YOUR TASK:
Could you set down every entry below exactly as it is?

ENTRIES SUPPLIED:

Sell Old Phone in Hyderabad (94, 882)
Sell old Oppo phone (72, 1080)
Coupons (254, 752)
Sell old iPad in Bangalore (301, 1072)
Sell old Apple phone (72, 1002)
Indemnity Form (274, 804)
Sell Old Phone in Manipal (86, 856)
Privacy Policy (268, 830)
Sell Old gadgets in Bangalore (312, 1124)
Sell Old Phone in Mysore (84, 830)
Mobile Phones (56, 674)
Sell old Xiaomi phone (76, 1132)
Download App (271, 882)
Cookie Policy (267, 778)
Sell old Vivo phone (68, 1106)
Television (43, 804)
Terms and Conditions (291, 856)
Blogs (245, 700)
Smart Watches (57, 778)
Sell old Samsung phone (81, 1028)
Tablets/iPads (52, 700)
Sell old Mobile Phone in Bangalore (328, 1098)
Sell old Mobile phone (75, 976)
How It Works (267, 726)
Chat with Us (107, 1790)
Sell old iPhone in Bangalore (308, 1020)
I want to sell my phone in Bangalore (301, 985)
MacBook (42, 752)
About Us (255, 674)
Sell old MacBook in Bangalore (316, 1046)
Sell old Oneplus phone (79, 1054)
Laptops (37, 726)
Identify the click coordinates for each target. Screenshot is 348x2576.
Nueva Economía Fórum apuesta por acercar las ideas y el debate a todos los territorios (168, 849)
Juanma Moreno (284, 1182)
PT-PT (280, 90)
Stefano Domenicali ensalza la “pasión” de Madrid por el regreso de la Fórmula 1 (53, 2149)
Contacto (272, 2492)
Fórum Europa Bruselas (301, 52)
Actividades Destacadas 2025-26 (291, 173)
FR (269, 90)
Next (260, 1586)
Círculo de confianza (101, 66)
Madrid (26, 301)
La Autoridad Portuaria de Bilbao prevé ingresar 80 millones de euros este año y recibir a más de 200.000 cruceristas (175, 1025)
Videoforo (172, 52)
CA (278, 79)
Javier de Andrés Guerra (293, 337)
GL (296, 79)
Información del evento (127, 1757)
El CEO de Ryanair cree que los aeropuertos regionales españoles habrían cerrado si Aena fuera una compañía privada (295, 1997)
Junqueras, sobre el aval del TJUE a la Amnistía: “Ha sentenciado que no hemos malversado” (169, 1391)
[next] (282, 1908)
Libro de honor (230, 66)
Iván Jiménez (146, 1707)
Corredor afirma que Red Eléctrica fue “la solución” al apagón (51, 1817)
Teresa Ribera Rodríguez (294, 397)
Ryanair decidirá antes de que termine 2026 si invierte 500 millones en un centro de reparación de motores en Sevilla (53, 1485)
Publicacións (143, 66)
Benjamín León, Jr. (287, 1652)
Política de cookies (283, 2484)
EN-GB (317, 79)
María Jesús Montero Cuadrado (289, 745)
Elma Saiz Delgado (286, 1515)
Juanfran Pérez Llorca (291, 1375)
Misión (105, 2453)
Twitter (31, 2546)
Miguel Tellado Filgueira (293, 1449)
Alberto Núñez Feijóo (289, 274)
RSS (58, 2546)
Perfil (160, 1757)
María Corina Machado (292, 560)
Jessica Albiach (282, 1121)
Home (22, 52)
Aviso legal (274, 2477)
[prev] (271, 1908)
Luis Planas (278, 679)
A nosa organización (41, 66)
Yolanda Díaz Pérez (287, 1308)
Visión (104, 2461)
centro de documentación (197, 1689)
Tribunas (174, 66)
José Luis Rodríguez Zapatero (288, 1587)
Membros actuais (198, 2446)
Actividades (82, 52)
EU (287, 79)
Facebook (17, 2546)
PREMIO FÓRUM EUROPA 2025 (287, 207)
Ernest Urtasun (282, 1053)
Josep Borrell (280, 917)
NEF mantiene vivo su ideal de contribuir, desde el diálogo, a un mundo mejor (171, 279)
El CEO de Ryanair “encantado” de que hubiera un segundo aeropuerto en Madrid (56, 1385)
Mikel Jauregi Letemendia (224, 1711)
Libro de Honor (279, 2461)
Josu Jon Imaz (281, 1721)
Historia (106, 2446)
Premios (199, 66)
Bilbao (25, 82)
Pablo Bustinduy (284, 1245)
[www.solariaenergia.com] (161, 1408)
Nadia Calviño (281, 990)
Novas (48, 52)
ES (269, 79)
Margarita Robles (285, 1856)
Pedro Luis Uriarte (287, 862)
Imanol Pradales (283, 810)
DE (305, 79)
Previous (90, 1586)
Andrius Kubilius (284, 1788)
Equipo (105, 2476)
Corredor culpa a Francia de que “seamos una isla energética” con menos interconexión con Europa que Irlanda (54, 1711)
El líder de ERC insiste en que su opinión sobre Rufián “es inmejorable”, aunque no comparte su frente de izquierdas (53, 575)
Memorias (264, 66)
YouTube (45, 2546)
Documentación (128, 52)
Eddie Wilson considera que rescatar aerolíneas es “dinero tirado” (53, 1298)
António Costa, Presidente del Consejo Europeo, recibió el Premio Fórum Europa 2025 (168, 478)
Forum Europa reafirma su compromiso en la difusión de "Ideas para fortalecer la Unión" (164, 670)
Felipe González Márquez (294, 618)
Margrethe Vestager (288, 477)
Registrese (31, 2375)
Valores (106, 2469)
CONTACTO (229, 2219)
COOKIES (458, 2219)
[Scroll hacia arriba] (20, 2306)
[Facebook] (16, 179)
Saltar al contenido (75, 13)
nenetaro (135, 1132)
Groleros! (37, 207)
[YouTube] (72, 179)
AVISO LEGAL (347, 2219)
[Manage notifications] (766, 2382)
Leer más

WRITTEN RESPONSE:
Sell Old Phone in Hyderabad (94, 882)
Sell old Oppo phone (72, 1080)
Coupons (254, 752)
Sell old iPad in Bangalore (301, 1072)
Sell old Apple phone (72, 1002)
Indemnity Form (274, 804)
Sell Old Phone in Manipal (86, 856)
Privacy Policy (268, 830)
Sell Old gadgets in Bangalore (312, 1124)
Sell Old Phone in Mysore (84, 830)
Mobile Phones (56, 674)
Sell old Xiaomi phone (76, 1132)
Download App (271, 882)
Cookie Policy (267, 778)
Sell old Vivo phone (68, 1106)
Television (43, 804)
Terms and Conditions (291, 856)
Blogs (245, 700)
Smart Watches (57, 778)
Sell old Samsung phone (81, 1028)
Tablets/iPads (52, 700)
Sell old Mobile Phone in Bangalore (328, 1098)
Sell old Mobile phone (75, 976)
How It Works (267, 726)
Chat with Us (107, 1790)
Sell old iPhone in Bangalore (308, 1020)
I want to sell my phone in Bangalore (301, 985)
MacBook (42, 752)
About Us (255, 674)
Sell old MacBook in Bangalore (316, 1046)
Sell old Oneplus phone (79, 1054)
Laptops (37, 726)
Identify the click coordinates for each target. Screenshot is 348x2576.
Nueva Economía Fórum apuesta por acercar las ideas y el debate a todos los territorios (168, 849)
Juanma Moreno (284, 1182)
PT-PT (280, 90)
Stefano Domenicali ensalza la “pasión” de Madrid por el regreso de la Fórmula 1 (53, 2149)
Contacto (272, 2492)
Fórum Europa Bruselas (301, 52)
Actividades Destacadas 2025-26 (291, 173)
FR (269, 90)
Next (260, 1586)
Círculo de confianza (101, 66)
Madrid (26, 301)
La Autoridad Portuaria de Bilbao prevé ingresar 80 millones de euros este año y recibir a más de 200.000 cruceristas (175, 1025)
Videoforo (172, 52)
CA (278, 79)
Javier de Andrés Guerra (293, 337)
GL (296, 79)
Información del evento (127, 1757)
El CEO de Ryanair cree que los aeropuertos regionales españoles habrían cerrado si Aena fuera una compañía privada (295, 1997)
Junqueras, sobre el aval del TJUE a la Amnistía: “Ha sentenciado que no hemos malversado” (169, 1391)
[next] (282, 1908)
Libro de honor (230, 66)
Iván Jiménez (146, 1707)
Corredor afirma que Red Eléctrica fue “la solución” al apagón (51, 1817)
Teresa Ribera Rodríguez (294, 397)
Ryanair decidirá antes de que termine 2026 si invierte 500 millones en un centro de reparación de motores en Sevilla (53, 1485)
Publicacións (143, 66)
Benjamín León, Jr. (287, 1652)
Política de cookies (283, 2484)
EN-GB (317, 79)
María Jesús Montero Cuadrado (289, 745)
Elma Saiz Delgado (286, 1515)
Juanfran Pérez Llorca (291, 1375)
Misión (105, 2453)
Twitter (31, 2546)
Miguel Tellado Filgueira (293, 1449)
Alberto Núñez Feijóo (289, 274)
RSS (58, 2546)
Perfil (160, 1757)
María Corina Machado (292, 560)
Jessica Albiach (282, 1121)
Home (22, 52)
Aviso legal (274, 2477)
[prev] (271, 1908)
Luis Planas (278, 679)
A nosa organización (41, 66)
Yolanda Díaz Pérez (287, 1308)
Visión (104, 2461)
centro de documentación (197, 1689)
Tribunas (174, 66)
José Luis Rodríguez Zapatero (288, 1587)
Membros actuais (198, 2446)
Actividades (82, 52)
EU (287, 79)
Facebook (17, 2546)
PREMIO FÓRUM EUROPA 2025 (287, 207)
Ernest Urtasun (282, 1053)
Josep Borrell (280, 917)
NEF mantiene vivo su ideal de contribuir, desde el diálogo, a un mundo mejor (171, 279)
El CEO de Ryanair “encantado” de que hubiera un segundo aeropuerto en Madrid (56, 1385)
Mikel Jauregi Letemendia (224, 1711)
Libro de Honor (279, 2461)
Josu Jon Imaz (281, 1721)
Historia (106, 2446)
Premios (199, 66)
Bilbao (25, 82)
Pablo Bustinduy (284, 1245)
[www.solariaenergia.com] (161, 1408)
Nadia Calviño (281, 990)
Novas (48, 52)
ES (269, 79)
Margarita Robles (285, 1856)
Pedro Luis Uriarte (287, 862)
Imanol Pradales (283, 810)
DE (305, 79)
Previous (90, 1586)
Andrius Kubilius (284, 1788)
Equipo (105, 2476)
Corredor culpa a Francia de que “seamos una isla energética” con menos interconexión con Europa que Irlanda (54, 1711)
El líder de ERC insiste en que su opinión sobre Rufián “es inmejorable”, aunque no comparte su frente de izquierdas (53, 575)
Memorias (264, 66)
YouTube (45, 2546)
Documentación (128, 52)
Eddie Wilson considera que rescatar aerolíneas es “dinero tirado” (53, 1298)
António Costa, Presidente del Consejo Europeo, recibió el Premio Fórum Europa 2025 (168, 478)
Forum Europa reafirma su compromiso en la difusión de "Ideas para fortalecer la Unión" (164, 670)
Felipe González Márquez (294, 618)
Margrethe Vestager (288, 477)
Registrese (31, 2375)
Valores (106, 2469)
CONTACTO (229, 2219)
COOKIES (458, 2219)
[Scroll hacia arriba] (20, 2306)
[Facebook] (16, 179)
Saltar al contenido (75, 13)
nenetaro (135, 1132)
Groleros! (37, 207)
[YouTube] (72, 179)
AVISO LEGAL (347, 2219)
[Manage notifications] (766, 2382)
Leer más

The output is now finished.